[start]
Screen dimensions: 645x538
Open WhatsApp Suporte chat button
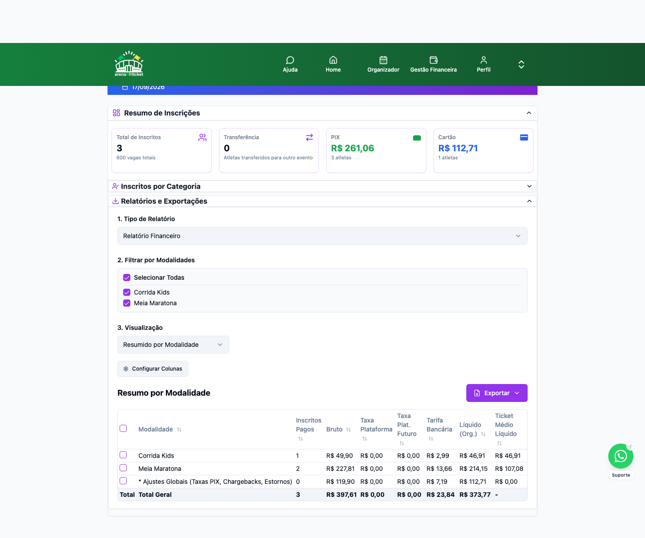click(621, 456)
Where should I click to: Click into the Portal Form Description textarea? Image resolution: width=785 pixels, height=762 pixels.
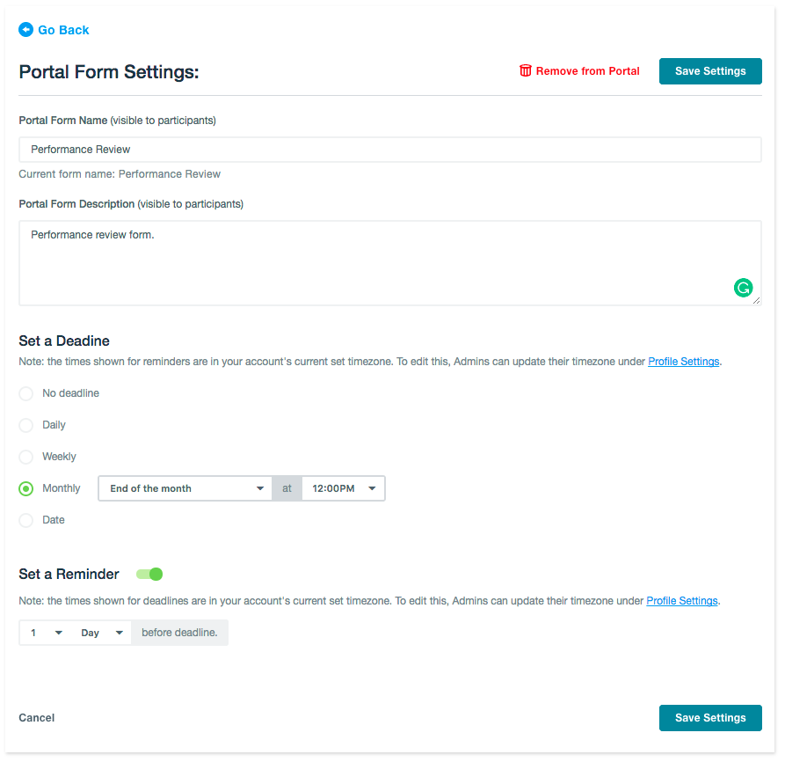coord(378,263)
[end]
Description of the task
Render each line of the data above as a JSON list of strings, one string per line, with blank lines dropped. Leave the pictures out.

Solution for this task
[
  "Screen dimensions: 645x538",
  "Open WhatsApp Suporte chat button",
  "click(621, 456)",
  "Where should I click to: Click into the Portal Form Description textarea? Image resolution: width=785 pixels, height=762 pixels.",
  "coord(378,263)"
]